Jay-Z – 4:44 RecensioneRoc Nation - 2017

Jay-Z – 4:44. Un ritorno in gran forma per Brooklyn’s Finest.

Jay-Z – 4:44 Recensione
Roc Nation – 2017

Il ritorno di Jay-Z con 4:44 rappresenta un cambio di rotta rispetto al precedente Magna Carta…Holy Grail. Che non era piaciuto molto anche se qui lo avevamo trovato divertente. Tuttavia, più vicino ai 50 che ai 40, Jay-Z veste su 4:44 i panni di un rapper maturo, alle prese con una crisi di coscienza. E ci dà un disco molto bello, privo di hit e piuttosto introspettivo. Jay-Z è il primo a pensare che i suoi tempi migliori come rapper siano quelli iniziali. O comunque lontani nel tempo. D’altra parte, da quei successi è riuscito a costruire un impero economico, investendo in modo oculato nella musica e altrove. Era di questo che parlava in Magna Carta…Holy Grail, e il tema torna anche in questo 4:44, sebbene trattato in modo molto diverso.

ELENCO:
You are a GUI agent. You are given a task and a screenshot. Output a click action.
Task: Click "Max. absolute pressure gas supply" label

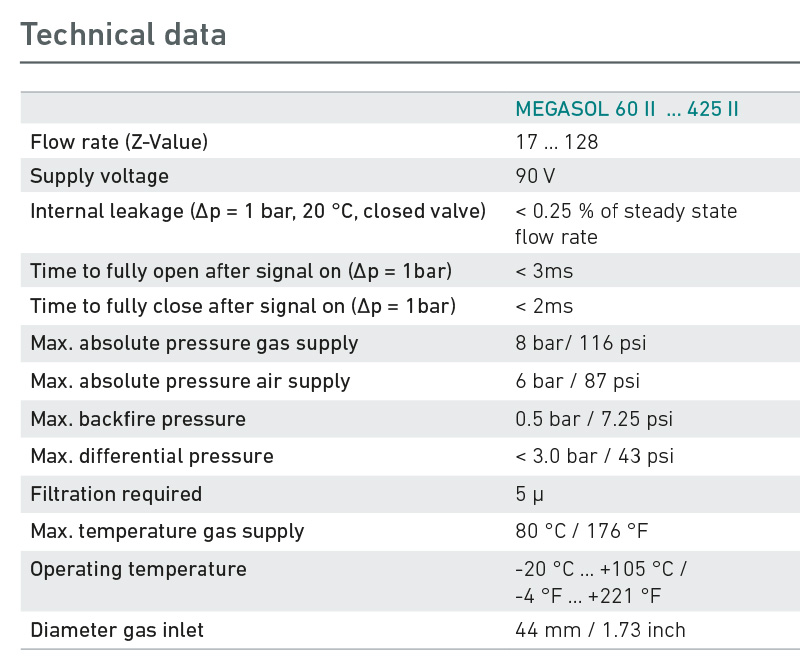tap(194, 343)
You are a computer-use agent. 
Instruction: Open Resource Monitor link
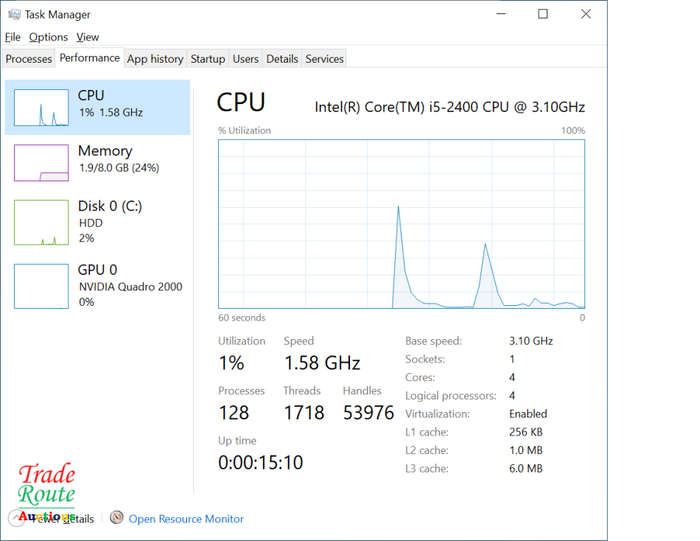point(186,519)
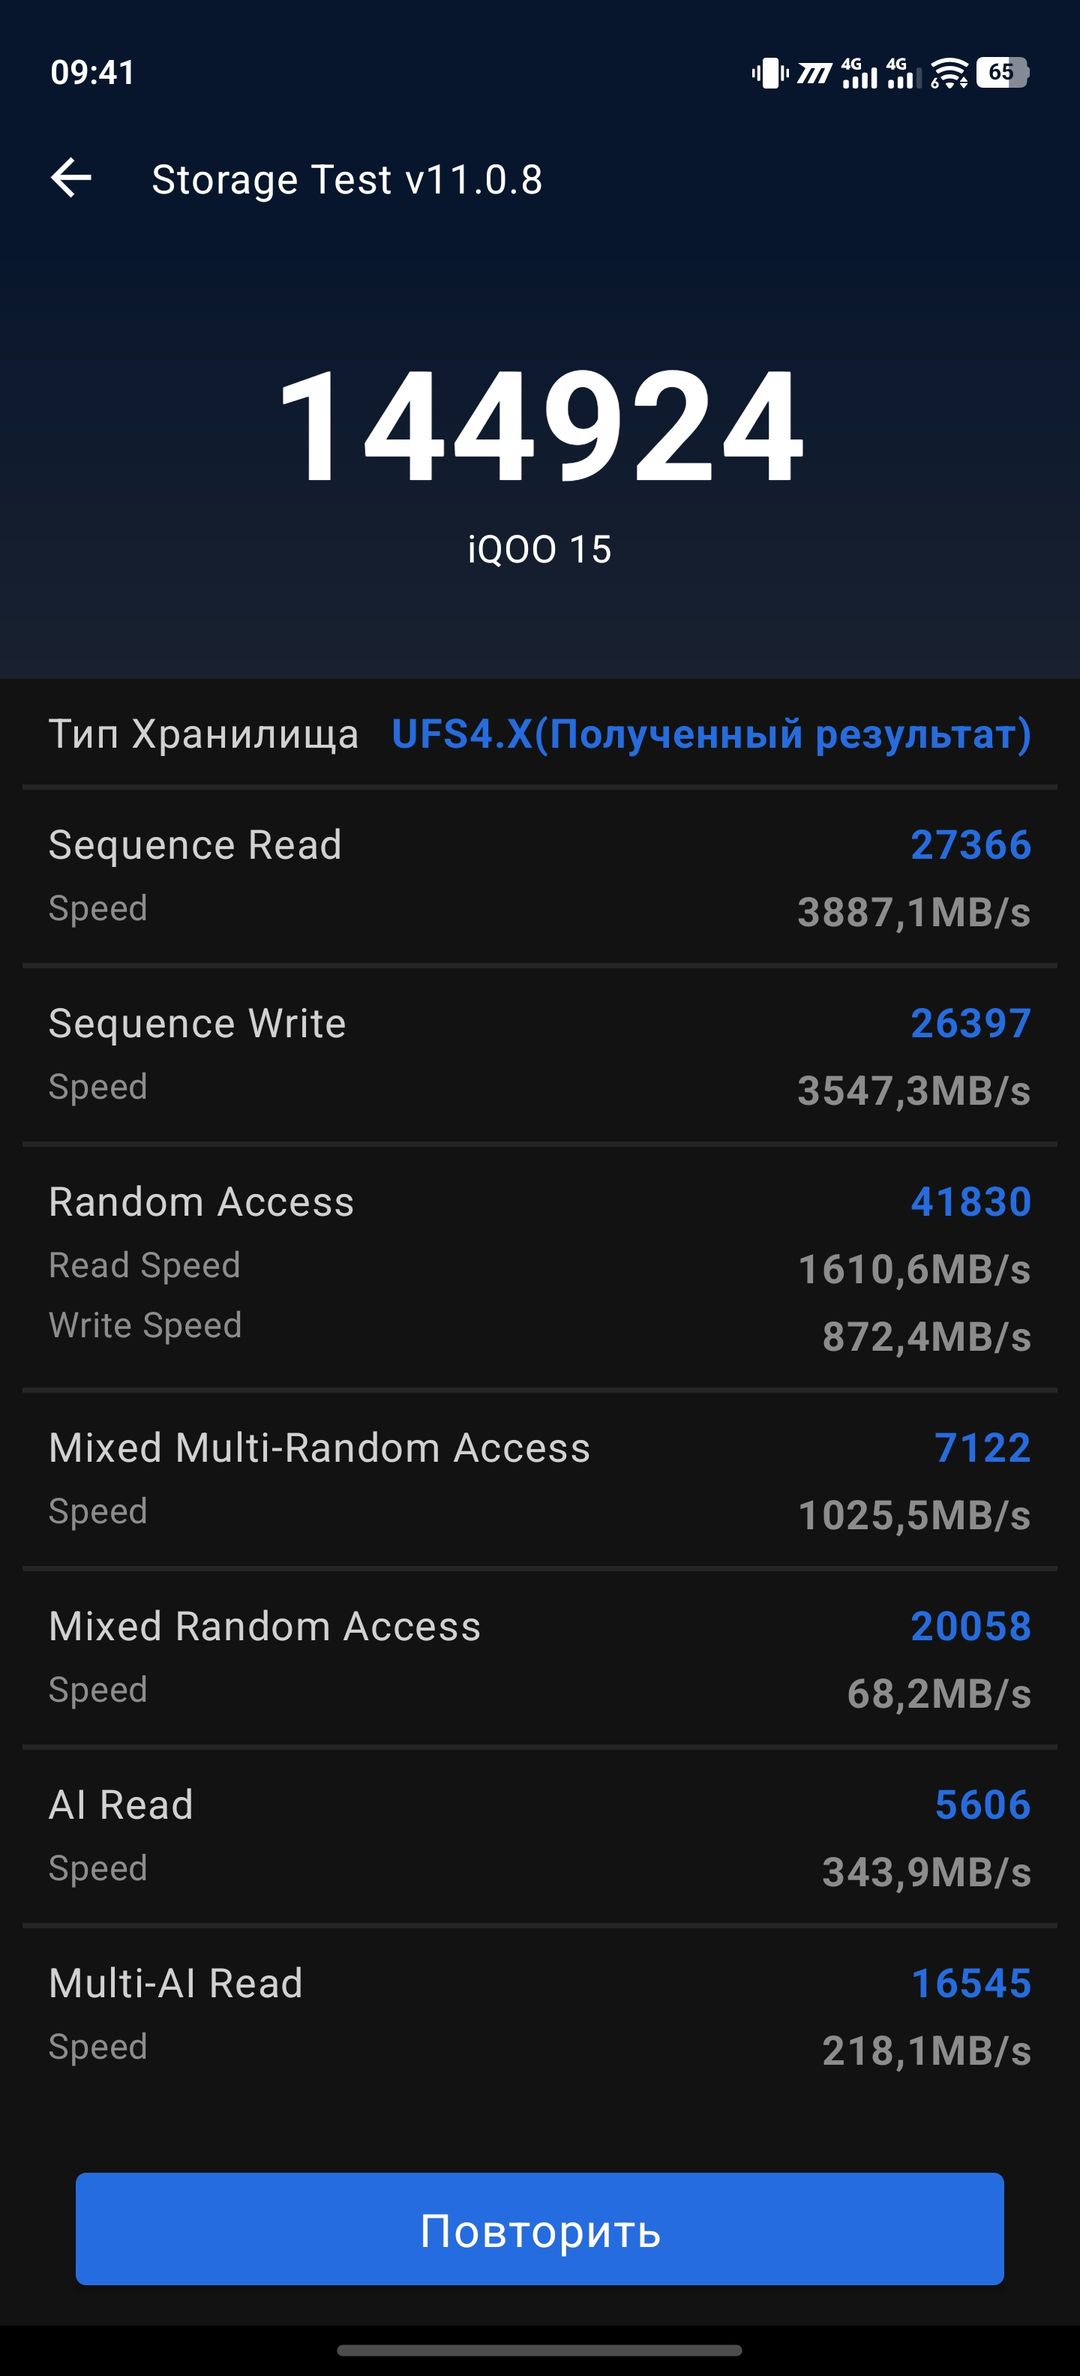Tap the Wi-Fi status icon
The image size is (1080, 2376).
(949, 73)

ISTRUZIONI E REQUISITI: Estendi la recensione di 4:44 di Jay-Z, riprendendo subito dopo la sua ultima frase.

RISULTATO:
Jay-Z e Béyonce

Lasciamo perdere il fatto che, stando alla stampa italiana, 4:44 sarebbe il disco in cui Jay-Z chiede scusa a Beyoncé. In certe mani, tutto si trasforma in gossip. In realtà, come per Lemonade, le vicende private sono un modo per parlare anche di molto altro. Attraverso il discorso sulla propria famiglia e le proprie ricchezze, si parla della paternità e della maternità nella comunità afroamericana. Oppure della gestione del denaro, di come un miglioramento sociale dei neri non possa che passare attraverso un rafforzamento della situazione economica. Il fatto di non parlare in modo generico, ma di presentare la propria vicenda individuale, dà spazio a delle aperture inaspettate.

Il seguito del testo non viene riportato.